Please find below the error:

 ./version.sh: line 7: syntax error near unexpected token `|'
./version.sh: line 7: ` version1=(echo $file |  awk -F_ '{print $NF}' | cut -d. -f1-3)'
./version.sh: line 9: syntax error near unexpected token `|'
./version.sh: line 9: ` version2=(echo $file | awk -F_ '{print $NF}' | cut -d. -f4-)'



./version.sh: line 18: syntax error near unexpected token `else'

3 Answers 3

1

There's no need for awk at all. Just trim every character before the last underscore, like so:

file="abc_def_APP_13.0.5.8"
version="${file##*_}"
echo "$version"

See http://mywiki.wooledge.org/BashFAQ/073 for documentation on this technique, or see "parameter expansion" in bash's own docs.

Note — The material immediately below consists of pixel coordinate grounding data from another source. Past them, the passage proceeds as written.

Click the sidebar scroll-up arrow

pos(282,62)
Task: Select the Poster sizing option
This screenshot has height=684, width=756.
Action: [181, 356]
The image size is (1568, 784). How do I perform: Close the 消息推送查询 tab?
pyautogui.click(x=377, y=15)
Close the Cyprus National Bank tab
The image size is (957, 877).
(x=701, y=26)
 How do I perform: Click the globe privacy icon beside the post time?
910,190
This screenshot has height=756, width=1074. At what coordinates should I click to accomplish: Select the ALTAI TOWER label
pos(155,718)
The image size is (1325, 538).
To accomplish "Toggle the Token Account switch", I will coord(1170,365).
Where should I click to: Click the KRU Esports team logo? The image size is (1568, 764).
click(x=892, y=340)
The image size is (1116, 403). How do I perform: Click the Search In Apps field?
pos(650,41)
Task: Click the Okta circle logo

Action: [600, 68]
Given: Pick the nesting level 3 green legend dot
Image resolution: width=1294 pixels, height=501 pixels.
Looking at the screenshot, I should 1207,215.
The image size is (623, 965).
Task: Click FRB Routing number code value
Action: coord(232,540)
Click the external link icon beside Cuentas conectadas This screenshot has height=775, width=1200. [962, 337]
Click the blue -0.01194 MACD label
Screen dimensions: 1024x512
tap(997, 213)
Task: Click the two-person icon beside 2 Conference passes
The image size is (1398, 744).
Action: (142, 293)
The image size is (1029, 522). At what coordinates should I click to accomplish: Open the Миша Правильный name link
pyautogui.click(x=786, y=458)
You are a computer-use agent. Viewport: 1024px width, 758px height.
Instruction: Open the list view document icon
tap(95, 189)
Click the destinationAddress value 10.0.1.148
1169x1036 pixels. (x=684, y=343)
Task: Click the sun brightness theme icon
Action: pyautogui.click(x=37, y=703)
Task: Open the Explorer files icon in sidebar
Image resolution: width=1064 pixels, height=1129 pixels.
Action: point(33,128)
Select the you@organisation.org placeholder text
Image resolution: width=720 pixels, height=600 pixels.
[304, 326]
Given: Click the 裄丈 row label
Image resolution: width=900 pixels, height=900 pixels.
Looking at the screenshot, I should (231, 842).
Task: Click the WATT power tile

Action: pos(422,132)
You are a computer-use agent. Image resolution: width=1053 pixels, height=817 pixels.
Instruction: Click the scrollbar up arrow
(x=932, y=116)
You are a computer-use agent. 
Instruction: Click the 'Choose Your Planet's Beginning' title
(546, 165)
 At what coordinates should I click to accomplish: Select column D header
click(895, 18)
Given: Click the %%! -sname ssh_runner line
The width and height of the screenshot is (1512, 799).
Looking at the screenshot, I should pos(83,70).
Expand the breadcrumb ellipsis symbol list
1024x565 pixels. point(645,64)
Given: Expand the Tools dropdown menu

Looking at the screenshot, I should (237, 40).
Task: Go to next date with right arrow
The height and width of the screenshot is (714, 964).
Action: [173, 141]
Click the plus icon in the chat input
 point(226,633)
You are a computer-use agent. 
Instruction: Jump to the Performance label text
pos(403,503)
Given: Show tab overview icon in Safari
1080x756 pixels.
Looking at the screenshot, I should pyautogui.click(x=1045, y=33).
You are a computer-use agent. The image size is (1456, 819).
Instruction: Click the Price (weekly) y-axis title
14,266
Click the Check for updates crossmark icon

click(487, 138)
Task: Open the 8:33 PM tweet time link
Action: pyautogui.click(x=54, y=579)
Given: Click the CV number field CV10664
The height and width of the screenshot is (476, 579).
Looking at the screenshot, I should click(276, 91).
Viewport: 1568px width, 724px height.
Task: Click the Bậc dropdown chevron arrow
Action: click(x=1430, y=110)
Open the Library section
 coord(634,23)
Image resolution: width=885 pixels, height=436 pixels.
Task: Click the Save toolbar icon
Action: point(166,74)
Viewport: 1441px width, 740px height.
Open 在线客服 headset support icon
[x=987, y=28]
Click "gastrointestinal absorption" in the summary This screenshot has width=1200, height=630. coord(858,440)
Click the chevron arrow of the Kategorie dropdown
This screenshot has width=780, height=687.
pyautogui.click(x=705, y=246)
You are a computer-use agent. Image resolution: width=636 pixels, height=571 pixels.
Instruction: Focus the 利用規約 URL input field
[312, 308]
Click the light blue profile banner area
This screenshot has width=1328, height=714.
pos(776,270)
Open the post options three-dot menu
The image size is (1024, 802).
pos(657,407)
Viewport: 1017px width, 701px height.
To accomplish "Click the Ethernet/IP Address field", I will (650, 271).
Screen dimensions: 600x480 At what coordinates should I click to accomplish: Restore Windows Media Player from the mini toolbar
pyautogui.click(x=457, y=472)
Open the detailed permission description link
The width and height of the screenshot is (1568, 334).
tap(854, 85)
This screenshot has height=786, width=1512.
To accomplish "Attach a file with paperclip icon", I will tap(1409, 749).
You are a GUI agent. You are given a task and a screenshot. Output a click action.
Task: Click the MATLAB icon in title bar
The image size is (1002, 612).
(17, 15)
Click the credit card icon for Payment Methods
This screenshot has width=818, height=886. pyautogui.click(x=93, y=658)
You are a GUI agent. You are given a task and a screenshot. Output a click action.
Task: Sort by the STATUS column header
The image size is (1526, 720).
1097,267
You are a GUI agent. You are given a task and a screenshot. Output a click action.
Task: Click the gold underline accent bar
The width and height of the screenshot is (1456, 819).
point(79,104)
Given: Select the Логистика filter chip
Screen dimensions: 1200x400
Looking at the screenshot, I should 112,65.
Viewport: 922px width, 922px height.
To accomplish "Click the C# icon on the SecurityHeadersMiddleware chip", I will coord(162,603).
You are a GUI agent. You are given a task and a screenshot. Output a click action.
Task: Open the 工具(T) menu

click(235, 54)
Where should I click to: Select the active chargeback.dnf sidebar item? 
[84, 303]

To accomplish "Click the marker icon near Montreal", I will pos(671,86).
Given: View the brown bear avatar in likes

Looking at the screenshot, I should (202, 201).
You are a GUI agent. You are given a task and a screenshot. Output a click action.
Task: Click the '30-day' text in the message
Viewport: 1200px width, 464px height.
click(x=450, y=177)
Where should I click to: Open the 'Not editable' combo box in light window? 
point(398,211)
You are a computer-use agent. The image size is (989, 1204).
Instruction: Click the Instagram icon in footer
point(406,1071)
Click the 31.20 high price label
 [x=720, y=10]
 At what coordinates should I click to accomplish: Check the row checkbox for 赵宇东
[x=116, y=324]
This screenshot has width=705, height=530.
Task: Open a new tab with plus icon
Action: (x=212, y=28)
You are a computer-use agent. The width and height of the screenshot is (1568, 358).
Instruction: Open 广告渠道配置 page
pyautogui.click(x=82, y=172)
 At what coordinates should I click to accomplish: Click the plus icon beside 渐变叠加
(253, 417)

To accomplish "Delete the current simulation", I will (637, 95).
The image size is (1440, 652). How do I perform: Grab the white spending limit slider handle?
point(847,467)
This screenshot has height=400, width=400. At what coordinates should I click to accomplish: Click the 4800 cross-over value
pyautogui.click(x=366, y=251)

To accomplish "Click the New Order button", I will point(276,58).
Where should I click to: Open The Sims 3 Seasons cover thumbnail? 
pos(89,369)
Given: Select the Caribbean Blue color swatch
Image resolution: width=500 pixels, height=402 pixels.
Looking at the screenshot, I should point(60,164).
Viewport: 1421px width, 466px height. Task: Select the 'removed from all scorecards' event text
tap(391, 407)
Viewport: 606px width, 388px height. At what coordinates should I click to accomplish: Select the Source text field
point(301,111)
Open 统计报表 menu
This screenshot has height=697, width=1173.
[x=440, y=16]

To treat the last segment separately is also straightforward:

file="abc_def_APP_13.0.5.8"
version="${file##*_}"          # result: 13.0.5.8
version_end="${version##*.}"   # result: 8
version_start="${version%.*}"  # result: 13.0.5
echo "${version_start}/${version_end}" # result: 13.0.5/8

Because this happens internally to bash, without executing any external commands (such as awk), it should be considerably faster to execute than other approaches given.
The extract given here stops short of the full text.